Parameter Substitution

 

Variables can be placed in the SQL command as parameters. These variables are not merely substituted as strings, but become distinct arguments to the Texis SQL command, preserving their type. Thus, no escapement of special SQL characters like "'" or ";" needs to be done for parameters, and binary data such as images may be passed safely for byte fields. There is also no danger of the SQL command being modified by a rogue argument (aka "SQL injection"), e.g. a variable argument value like "; DROP TABLE customer" won't end the SQL command and get executed (but see notes under SQL Command Construction, here). Parameters that are multi-value variables may be converted into another type (e.g. an array of varchar values converted into a strlst), depending on the current <sqlcp arrayconvert> settings.

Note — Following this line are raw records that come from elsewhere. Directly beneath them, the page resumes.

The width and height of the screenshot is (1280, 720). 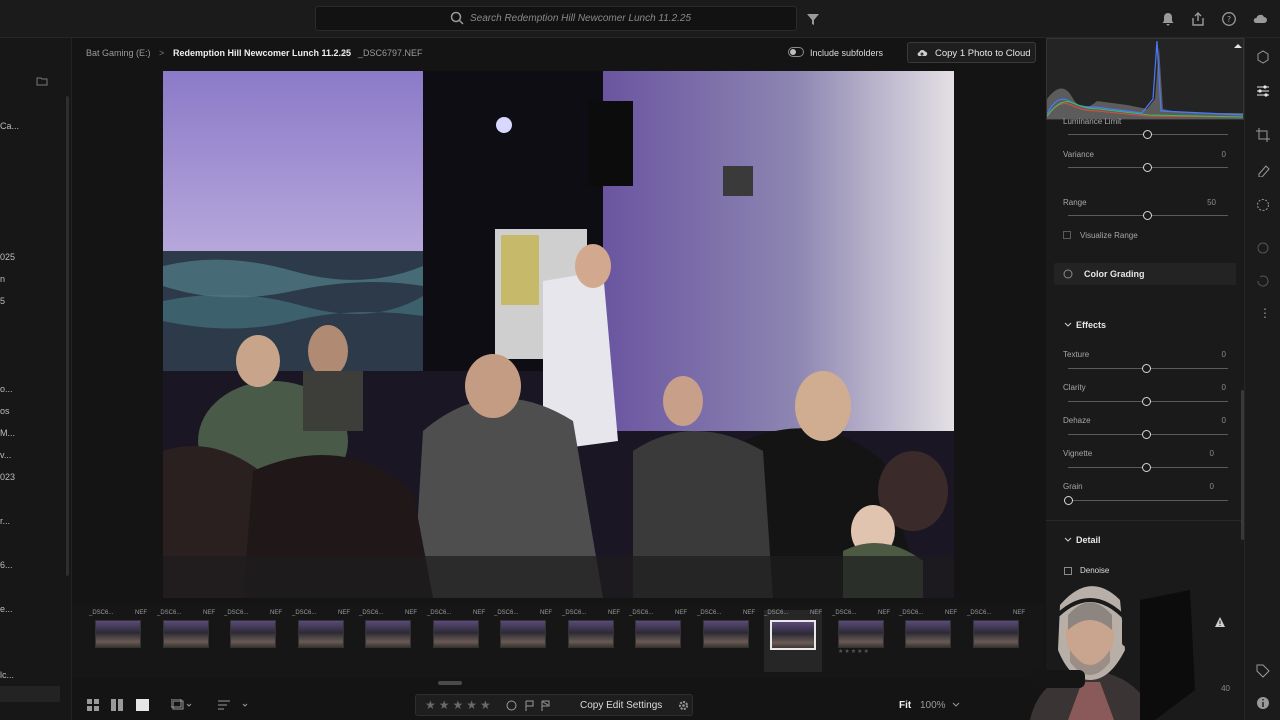 What do you see at coordinates (117, 705) in the screenshot?
I see `square-grid-icon` at bounding box center [117, 705].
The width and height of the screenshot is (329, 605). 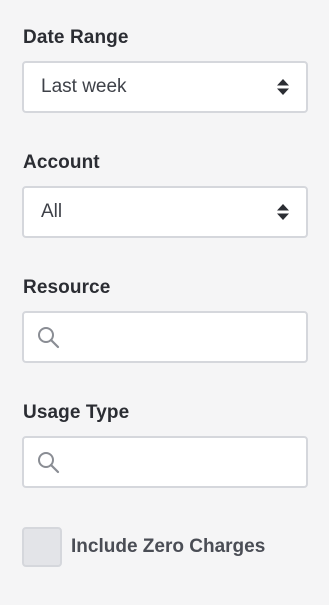 What do you see at coordinates (165, 212) in the screenshot?
I see `account-select: All` at bounding box center [165, 212].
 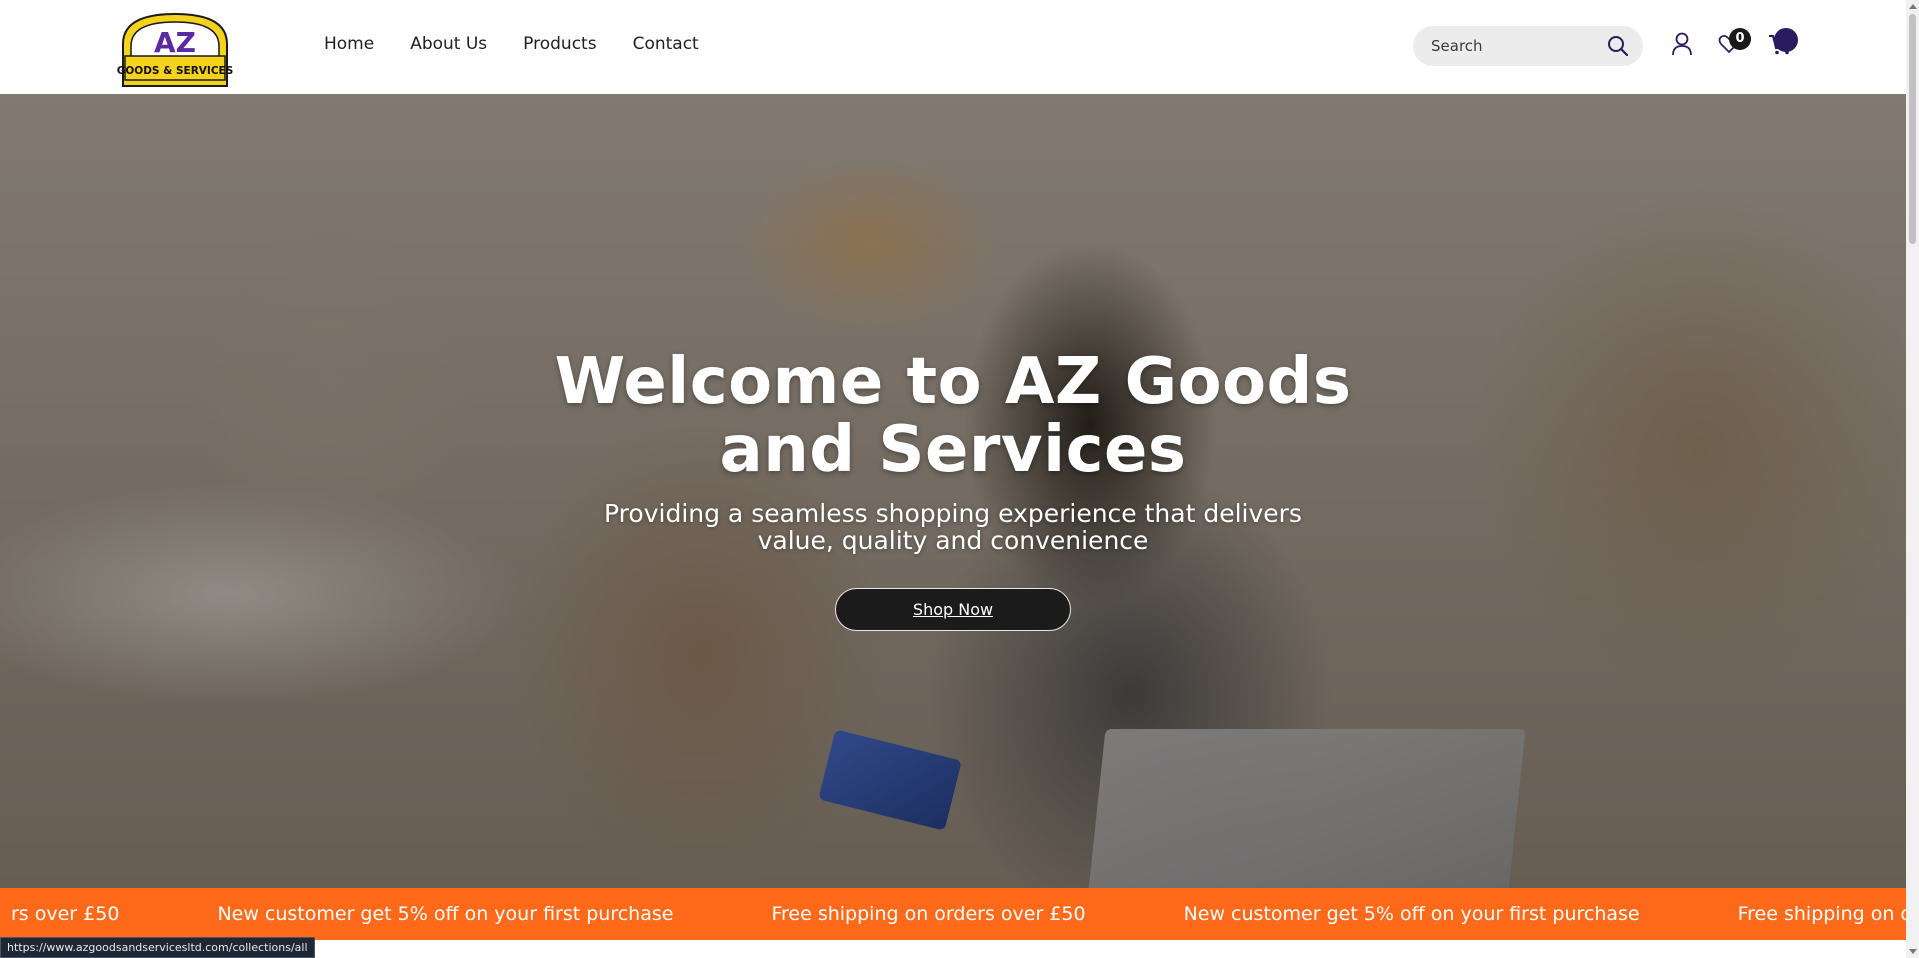 I want to click on hero-title: Welcome to AZ Goods and Services, so click(x=953, y=416).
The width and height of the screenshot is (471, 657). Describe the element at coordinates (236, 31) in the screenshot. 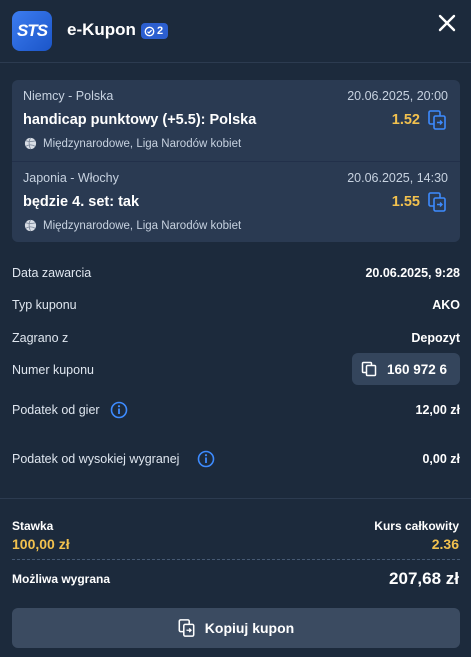

I see `header: STS e-Kupon 2` at that location.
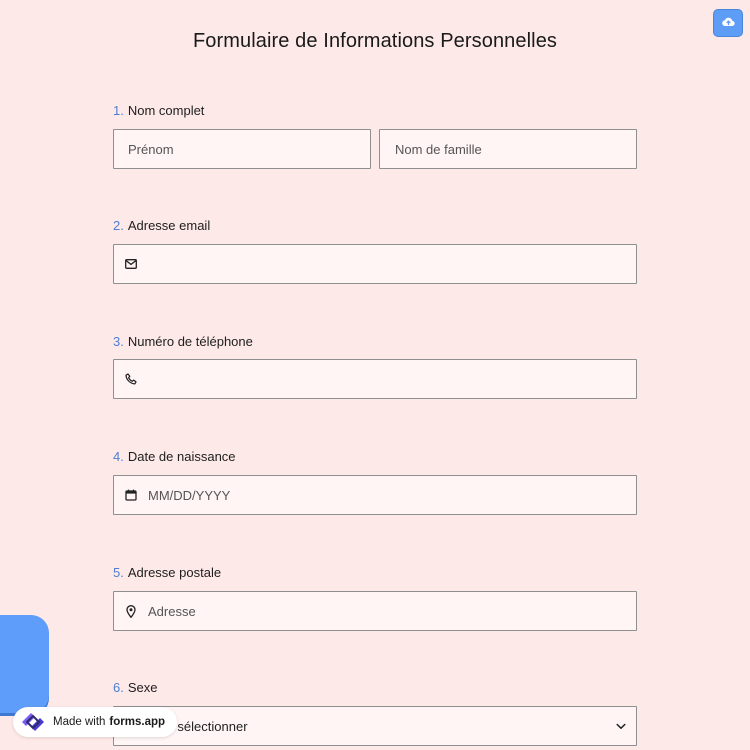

To simplify construction of complex WHERE clauses, parameter variables can be automatically dropped from a SQL SELECT query. Normally, all variables embedded in the SQL command become parameters; if a variable is unset (has no values) it's treated as a single empty string ("") parameter. If the NULL option is set, however, any single-value parameter that matches any value of that option is dropped from the query, and its part of the WHERE clause collapses.

For example, in the following query NULL is set to "any":

<$xval = "any">
<$yval =
  "This is a test."
  "So is this."
>
<SQL NULL="any" "SELECT result
                 FROM Text
                 WHERE X = $xval AND Y = $yval">
  $result
</SQL>

Since the SQL parameter $xval has one value that matches the NULL option, it is dropped from the SQL query and the WHERE clause becomes equivalent to "WHERE Y = $yval". Unset parameter variables are treated as empty strings ("") when comparing against the NULL option.

Parameter-dropping allows complicated queries to degenerate into simple ones when the extra variables are not needed, without cumbersome checking of all the parameters. A common use is in HTML forms, where there may be several search fields that are optional (e.g. an option checkbox, or subject and author text fields). By setting NULL to the empty string (NULL=""), any unset checkboxes or empty (unfilled) text fields from the form can be implicitly dropped from the SQL query.

Note that this feature only applies to SELECT clauses. This is to help prevent inadvertent deletion/modification of too many rows. For example, a DELETE statement whose WHERE clause parameters are accidentally left empty by the user might otherwise delete the entire table, if NULL is "". Thus, any unwanted parameters must explicitly be left out in non-SELECT statements.